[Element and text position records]
»»

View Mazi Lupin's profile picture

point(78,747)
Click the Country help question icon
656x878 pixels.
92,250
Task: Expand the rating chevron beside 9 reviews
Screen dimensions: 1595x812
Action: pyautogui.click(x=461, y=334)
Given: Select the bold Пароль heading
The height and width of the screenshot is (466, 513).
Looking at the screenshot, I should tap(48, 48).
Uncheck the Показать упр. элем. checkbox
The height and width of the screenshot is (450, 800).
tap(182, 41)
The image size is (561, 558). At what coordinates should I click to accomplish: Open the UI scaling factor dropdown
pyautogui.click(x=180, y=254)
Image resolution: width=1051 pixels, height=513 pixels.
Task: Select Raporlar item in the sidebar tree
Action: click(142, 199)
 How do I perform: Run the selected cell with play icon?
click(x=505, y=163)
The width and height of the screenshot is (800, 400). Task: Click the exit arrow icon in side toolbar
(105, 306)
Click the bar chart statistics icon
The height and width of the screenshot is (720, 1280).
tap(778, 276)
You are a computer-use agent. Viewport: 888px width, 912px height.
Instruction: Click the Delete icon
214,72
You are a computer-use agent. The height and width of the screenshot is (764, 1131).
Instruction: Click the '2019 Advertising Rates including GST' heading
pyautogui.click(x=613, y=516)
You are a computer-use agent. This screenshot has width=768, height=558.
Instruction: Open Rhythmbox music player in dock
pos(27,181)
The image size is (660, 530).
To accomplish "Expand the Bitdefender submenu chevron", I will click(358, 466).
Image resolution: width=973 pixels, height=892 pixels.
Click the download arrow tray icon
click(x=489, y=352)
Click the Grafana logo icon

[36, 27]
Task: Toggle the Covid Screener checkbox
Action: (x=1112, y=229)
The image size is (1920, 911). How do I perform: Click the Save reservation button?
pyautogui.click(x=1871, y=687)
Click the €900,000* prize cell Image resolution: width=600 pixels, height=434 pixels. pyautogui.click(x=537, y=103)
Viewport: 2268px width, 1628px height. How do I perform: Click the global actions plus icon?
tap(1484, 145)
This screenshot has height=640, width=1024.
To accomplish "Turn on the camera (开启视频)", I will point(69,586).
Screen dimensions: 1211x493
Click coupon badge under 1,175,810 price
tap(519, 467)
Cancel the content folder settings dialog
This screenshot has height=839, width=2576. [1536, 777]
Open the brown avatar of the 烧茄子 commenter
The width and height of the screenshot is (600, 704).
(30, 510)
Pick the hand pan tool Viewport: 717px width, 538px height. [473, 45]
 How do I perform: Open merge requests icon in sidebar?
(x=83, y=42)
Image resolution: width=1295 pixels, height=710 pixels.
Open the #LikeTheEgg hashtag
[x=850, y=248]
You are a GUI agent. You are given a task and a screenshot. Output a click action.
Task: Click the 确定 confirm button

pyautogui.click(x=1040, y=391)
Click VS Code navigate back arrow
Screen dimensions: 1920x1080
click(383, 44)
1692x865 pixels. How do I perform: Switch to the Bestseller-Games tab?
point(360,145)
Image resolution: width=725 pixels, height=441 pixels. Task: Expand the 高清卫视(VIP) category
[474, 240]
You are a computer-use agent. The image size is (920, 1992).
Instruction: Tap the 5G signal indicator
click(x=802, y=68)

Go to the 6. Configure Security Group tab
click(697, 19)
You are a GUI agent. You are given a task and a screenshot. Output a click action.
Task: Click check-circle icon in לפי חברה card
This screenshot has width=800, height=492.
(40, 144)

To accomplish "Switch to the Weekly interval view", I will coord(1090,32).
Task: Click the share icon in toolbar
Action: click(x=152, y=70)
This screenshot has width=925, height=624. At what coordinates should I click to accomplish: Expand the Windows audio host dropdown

««

Put the stretch of the records from the line containing "Pick the hand" through the line containing "[x=850, y=248]" into a Markdown table with two columns, Row for the row number and Line for the line itself. Leave out any blank lines.

| Row | Line |
|---|---|
| 1 | Pick the hand pan tool Viewport: 717px width, 538px height. [473, 45] |
| 2 |  How do I perform: Open merge requests icon in sidebar? |
| 3 | (x=83, y=42) |
| 4 | Image resolution: width=1295 pixels, height=710 pixels. |
| 5 | Open the #LikeTheEgg hashtag |
| 6 | [x=850, y=248] |